Prologue

[This is chapter 14 of My Savior, so if you have to read My Savior to understand this one :D So here is my new story.]

Bella POV

Sam and Me were off in our own world you could say. I learned what it was like to be a wolf girl. To make him a loads of food for one meal. That most of our time was me either watching him sleep or just eating. That i would stay up late at night anxious for his return. That there were other vampires out there. That Edward had gone crazy. He was leaving a trail of undead. It was my fault i know. But I did not care. Sam was still by my side. I made Charlie spend time in La Push as well. I had a conscious. I haven't seen Jacob in a long while, but I did not really notice that. You could say I was a hopeless girl. Sam was all that matter at the moment. I did not know what would happen. But I could have prevented it. I could have prevented the war between Sam's pack and Jacob's and Edward's new clan. That I was the object of it all. But if I had Sam I did not care who died, who got hurt, and what happened.

Sam POV

Bella and I. I like the ring of that. I like coming home. Seeing her slender back as she cooks for me. I love to wrap my arms around her and startle her, kissing her neck. I cherish every moment with her. Maybe I had rushed into things. Maybe I should have waited till Jacob got used to things. Being a wolf. Loosing the girl who had stolen his heart. Loosing himself to the powers of his inner beast. Maybe I should have talked to Edward. Make him understand how I felt. I should have understood him. I just never thought that he we create a new clan. Killing innocent people. Becoming a monster. I never blamed Bella for this. I blamed myself. If I had waited and done this. Maybe I would not have to fight a war that might make me loose Bella. But at the time I did not care. Bella only mattered.

Jacob POV

I sit here alone. Letting my anger, my sadness consume me. These feeling I have no need for are eating me alive. I had recruited some other werewolves to my pack. If I cannot have Bella. Then the hell with the world.

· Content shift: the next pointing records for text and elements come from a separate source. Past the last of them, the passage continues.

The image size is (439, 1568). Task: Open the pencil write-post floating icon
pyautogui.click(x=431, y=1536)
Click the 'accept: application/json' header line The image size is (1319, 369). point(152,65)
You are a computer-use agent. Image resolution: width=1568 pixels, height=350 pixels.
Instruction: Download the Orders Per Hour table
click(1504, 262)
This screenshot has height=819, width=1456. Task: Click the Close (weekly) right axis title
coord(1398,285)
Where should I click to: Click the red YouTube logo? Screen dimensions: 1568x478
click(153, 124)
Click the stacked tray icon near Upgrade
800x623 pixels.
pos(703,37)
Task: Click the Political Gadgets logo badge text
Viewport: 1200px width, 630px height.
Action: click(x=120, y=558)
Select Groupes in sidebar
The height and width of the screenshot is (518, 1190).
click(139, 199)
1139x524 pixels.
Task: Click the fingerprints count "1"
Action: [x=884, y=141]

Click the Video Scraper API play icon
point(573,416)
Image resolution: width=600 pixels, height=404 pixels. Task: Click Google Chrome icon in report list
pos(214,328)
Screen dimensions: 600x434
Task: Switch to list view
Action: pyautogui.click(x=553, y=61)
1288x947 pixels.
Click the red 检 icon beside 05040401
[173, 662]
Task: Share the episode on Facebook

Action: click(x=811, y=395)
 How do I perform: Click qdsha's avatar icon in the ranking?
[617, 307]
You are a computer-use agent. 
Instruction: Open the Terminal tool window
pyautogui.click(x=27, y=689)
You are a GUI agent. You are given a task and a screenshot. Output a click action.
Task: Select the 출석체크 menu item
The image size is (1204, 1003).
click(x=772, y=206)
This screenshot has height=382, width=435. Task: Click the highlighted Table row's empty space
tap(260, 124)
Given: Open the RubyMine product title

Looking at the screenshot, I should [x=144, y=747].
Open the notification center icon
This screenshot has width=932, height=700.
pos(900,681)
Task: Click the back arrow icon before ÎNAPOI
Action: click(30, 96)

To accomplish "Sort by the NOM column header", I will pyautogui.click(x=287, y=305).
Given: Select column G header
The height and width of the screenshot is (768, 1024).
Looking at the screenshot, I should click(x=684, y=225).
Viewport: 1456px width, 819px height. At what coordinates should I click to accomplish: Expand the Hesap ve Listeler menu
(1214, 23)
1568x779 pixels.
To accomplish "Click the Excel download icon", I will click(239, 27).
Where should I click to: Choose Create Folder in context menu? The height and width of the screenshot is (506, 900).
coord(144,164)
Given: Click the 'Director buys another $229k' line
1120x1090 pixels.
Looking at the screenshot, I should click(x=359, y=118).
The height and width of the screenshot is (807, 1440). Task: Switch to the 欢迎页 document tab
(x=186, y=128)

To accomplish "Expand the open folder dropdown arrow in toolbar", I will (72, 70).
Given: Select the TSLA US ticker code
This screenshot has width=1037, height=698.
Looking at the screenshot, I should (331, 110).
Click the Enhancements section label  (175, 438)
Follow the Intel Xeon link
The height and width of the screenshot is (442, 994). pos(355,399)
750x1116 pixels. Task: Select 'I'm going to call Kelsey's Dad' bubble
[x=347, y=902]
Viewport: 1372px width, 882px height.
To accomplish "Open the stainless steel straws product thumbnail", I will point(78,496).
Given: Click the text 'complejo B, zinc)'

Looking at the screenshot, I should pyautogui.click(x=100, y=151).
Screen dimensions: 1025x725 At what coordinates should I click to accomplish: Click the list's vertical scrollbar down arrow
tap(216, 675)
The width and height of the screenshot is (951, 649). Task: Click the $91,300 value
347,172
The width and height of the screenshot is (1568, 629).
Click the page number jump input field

I will destroy it. I was not like before. I blame Bella and Sam and Edward for destroying me. But I mostly blame myself. I blame myself for being in love with someone I could never have. That I did not have a strong self control. I would be a part of the war. That surround Her. She no longer held my heart though. I found someone who held the same feelings as me. Who hated both Sam and Bella with a passion. Leah. We will show this world. That we mattered. That we had feelings. And that those two destroyed it.

Edward POV

I watch as Sam and Bella fall for each other. As Jacob and Leah plan to create a war with Sam. That I am a part of as well. I may seem the craziest of them all. But I am not. My thinking has ceased to be filled with Bella, only at times. Now it is filled with creating a better world. With companions who share my understanding. Maybe I am crazy. I watch as my newborn children learn to control themselves. Blood no longer pleases me. It something to fill me and to create. I am a monster. That even Bella will hate so much. Only she can kill me. Only she can put me out of my misery.